Task to complete
Give every line of the material again, exactly as written.

Material for this exercise
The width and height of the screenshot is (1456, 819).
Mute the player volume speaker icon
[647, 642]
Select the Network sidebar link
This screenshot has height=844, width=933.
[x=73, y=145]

Exercise output
The width and height of the screenshot is (1456, 819).
Mute the player volume speaker icon
[647, 642]
Select the Network sidebar link
This screenshot has height=844, width=933.
[x=73, y=145]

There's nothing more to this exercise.